Davis repeatedly referred to an improved mind-set when talking about the changes in his game, explaining that part of it is being able to use batting-practice more effectively. The trick, he said, is convincing himself that the batting practice pitcher is trying to get him out just as much as the pitchers he faces in games.

That one is throwing 70-mph meatballs and the other might be throwing 87-mph sliders on the black shouldn't matter, he suggested.

"You just try to make it all the same in your head," Davis said. "If you do that, you'll be more relaxed in both situations, and the more relaxed you are, the better."

Van Burkleo characterized Davis, a 27-year-old native of Norwich, Conn., as an "eager" student, always willing to heed the advice of his coaches. A's manager Bob Geren said he's seen improvements in several areas of Davis' play, including his baserunning.

Through Tuesday, Davis had 21 stolen bases in 152 plate appearances. Since 1992, the only Major Leaguer who had more stolen bases in fewer than 200 plate appearances is Otis Nixon, who stole 26 bags in 176 plate appearances with the Braves in 1999.

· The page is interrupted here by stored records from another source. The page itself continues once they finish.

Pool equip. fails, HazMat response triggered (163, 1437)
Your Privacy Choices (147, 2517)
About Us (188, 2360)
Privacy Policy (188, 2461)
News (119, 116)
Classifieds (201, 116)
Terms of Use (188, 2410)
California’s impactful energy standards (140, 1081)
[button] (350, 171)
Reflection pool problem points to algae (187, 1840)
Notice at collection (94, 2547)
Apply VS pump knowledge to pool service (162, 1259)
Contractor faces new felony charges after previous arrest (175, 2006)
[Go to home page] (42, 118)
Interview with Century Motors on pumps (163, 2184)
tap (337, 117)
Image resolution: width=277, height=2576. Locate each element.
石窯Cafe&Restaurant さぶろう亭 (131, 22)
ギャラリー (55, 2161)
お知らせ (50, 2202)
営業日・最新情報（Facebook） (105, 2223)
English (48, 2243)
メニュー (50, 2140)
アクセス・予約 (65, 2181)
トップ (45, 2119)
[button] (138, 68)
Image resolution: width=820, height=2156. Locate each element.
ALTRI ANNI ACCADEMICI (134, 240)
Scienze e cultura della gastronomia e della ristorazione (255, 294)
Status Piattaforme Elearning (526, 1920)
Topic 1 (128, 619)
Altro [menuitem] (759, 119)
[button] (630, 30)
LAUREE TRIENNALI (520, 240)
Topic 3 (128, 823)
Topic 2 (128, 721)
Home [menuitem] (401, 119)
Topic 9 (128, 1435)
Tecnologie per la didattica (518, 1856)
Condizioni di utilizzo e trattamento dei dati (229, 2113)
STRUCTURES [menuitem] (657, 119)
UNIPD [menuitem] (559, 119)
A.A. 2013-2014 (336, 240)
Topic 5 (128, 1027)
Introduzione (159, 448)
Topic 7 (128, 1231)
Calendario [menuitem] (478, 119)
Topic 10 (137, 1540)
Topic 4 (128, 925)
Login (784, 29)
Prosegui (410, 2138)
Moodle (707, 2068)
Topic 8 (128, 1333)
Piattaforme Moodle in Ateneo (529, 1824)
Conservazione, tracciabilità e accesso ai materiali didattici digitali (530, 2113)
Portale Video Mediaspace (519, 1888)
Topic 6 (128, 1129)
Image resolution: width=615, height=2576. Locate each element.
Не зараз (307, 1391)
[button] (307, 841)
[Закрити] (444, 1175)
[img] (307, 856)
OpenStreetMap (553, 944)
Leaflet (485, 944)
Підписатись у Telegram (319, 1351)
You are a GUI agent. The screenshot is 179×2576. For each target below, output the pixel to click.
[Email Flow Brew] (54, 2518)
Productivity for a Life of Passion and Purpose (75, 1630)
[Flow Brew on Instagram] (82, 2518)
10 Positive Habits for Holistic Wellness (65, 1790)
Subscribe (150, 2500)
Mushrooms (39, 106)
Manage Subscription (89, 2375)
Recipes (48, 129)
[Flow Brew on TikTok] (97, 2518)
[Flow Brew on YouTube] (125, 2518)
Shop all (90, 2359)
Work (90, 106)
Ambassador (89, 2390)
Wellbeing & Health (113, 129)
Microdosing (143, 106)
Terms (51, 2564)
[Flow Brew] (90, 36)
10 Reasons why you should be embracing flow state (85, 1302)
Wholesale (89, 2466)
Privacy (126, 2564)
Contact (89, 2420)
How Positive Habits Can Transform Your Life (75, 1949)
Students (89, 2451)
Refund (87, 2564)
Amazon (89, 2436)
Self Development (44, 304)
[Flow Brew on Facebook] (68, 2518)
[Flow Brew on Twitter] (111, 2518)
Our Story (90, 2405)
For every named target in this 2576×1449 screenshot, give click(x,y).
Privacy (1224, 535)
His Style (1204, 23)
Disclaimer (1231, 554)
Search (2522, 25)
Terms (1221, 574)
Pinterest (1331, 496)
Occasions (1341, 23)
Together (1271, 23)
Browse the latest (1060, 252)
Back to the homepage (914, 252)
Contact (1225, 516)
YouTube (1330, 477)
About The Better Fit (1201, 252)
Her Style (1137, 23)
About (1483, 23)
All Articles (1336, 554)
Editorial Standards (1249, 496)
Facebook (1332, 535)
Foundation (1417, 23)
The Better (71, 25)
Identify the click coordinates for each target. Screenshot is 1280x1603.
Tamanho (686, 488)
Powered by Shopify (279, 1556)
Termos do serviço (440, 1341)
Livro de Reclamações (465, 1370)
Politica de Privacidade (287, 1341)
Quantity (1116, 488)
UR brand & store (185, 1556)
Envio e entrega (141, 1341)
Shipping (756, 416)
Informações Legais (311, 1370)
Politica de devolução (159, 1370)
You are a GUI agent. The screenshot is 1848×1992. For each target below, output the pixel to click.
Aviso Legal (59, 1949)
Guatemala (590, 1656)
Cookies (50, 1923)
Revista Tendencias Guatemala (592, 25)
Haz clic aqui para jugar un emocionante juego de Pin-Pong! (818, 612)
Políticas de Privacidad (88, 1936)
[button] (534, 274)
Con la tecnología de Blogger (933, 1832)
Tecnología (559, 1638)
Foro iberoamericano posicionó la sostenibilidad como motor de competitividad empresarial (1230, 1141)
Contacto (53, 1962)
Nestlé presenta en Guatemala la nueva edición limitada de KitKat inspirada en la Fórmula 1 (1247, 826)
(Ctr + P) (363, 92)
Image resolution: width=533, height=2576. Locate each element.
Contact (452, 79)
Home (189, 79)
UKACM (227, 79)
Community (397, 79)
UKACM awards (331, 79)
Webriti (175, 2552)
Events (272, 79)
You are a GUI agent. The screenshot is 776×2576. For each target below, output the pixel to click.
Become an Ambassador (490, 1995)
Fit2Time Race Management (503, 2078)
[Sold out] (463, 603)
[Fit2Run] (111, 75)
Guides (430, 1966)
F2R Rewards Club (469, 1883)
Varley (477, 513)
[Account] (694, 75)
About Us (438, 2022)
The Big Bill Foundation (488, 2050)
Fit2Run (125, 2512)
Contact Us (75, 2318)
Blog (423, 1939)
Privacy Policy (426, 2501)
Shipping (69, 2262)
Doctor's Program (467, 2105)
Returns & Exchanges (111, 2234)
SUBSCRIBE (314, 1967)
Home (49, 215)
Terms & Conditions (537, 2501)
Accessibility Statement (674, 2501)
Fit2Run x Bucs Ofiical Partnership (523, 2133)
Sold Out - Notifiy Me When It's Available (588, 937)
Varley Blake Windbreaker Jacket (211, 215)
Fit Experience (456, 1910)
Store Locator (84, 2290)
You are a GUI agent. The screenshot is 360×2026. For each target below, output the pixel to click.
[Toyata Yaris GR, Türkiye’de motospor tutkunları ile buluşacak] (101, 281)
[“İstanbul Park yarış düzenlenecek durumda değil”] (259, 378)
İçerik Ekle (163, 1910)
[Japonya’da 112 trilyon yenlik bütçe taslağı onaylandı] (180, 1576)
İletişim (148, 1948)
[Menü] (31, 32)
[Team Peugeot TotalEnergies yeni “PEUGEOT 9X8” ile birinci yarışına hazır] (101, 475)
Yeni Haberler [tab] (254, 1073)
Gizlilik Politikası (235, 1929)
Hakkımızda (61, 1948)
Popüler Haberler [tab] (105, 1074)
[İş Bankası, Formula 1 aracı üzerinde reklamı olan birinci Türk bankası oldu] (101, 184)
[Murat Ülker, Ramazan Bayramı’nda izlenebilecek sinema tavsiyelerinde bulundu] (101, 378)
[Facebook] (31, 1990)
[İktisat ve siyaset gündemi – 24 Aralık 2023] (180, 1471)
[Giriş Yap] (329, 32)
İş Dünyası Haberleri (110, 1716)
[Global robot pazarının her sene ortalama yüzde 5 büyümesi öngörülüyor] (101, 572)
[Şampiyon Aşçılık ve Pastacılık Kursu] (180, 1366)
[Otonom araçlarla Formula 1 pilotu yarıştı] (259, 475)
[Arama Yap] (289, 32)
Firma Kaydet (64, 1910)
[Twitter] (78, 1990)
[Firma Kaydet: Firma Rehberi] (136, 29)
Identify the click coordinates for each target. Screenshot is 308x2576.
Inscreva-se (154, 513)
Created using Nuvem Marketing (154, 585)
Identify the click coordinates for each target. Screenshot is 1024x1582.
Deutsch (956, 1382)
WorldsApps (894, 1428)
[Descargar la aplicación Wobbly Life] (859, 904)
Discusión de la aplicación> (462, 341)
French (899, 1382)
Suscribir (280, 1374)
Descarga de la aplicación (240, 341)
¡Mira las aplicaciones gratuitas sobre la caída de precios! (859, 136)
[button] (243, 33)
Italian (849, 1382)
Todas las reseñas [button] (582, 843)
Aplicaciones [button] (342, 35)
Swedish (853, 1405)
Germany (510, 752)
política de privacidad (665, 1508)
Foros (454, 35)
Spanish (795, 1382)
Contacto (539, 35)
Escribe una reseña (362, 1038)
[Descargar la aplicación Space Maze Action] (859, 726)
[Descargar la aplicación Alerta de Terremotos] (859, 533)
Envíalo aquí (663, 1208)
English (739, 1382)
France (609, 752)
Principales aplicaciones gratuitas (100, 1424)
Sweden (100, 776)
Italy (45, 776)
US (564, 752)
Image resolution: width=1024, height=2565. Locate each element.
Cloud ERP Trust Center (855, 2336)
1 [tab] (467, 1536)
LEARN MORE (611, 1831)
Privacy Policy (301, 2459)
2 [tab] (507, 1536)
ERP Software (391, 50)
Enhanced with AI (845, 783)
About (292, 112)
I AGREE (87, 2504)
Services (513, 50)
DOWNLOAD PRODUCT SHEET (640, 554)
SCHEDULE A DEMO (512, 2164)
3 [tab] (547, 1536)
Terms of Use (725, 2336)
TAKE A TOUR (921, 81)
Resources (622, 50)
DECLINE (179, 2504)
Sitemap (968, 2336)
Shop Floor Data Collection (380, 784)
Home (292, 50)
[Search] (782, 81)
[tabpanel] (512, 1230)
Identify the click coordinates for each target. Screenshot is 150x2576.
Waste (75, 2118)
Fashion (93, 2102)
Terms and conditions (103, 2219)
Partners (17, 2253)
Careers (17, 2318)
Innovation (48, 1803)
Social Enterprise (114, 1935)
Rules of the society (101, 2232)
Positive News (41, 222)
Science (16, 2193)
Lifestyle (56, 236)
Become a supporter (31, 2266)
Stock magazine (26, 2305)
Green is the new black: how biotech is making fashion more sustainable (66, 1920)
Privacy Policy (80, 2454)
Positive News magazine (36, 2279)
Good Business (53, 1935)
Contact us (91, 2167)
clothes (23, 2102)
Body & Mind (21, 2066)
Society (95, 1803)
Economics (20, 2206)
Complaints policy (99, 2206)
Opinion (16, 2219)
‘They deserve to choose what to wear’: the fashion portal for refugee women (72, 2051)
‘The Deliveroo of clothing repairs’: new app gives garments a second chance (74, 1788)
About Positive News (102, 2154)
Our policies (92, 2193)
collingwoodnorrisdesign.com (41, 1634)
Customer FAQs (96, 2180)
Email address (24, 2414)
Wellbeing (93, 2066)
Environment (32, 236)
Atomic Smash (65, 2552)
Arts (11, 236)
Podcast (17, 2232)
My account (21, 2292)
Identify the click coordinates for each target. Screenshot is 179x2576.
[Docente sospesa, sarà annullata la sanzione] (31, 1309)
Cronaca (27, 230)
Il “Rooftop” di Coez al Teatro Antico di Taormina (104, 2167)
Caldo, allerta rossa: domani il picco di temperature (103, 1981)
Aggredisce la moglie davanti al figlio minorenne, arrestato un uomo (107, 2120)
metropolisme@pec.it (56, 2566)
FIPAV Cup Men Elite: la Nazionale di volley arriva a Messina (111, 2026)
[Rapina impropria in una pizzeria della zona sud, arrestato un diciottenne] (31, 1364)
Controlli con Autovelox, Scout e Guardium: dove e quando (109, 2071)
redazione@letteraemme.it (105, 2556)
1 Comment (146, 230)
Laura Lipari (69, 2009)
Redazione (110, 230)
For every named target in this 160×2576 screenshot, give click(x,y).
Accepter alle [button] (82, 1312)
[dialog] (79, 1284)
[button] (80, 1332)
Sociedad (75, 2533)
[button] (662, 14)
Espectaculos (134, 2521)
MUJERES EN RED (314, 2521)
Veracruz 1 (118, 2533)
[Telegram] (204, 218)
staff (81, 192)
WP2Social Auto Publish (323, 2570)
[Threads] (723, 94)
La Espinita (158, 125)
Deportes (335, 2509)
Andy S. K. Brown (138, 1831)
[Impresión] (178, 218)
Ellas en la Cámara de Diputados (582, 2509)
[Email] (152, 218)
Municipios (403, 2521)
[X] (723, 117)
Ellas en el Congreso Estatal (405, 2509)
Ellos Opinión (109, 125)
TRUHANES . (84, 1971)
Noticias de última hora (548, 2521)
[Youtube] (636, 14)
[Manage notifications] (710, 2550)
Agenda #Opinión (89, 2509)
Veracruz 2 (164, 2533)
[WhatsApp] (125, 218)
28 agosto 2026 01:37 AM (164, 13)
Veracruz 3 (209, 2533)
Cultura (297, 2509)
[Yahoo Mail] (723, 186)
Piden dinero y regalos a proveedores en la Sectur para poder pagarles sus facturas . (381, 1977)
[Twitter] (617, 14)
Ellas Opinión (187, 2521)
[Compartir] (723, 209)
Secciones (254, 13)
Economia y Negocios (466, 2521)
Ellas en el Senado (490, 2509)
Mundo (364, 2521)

"His jumps have consistently gotten better, and in high-pressure situations, too," Geren said. "He's stolen some bases when we were down a run ... that's a great weapon."

So is a speedster who can hit for a little power, and Davis is working to be that kind of player. He has three doubles, a triple and two homers with the A's.

"I'm utilizing my legs to drive the ball more consistently," he said. "I was a .303 career hitter in the Minor Leagues, but I did a lot of that with my hands. I had just enough talent to get by."

Now he's trying to blend his talent with improved mechanics.

"Exactly," he said. "My approach has gotten a lot better since I got here."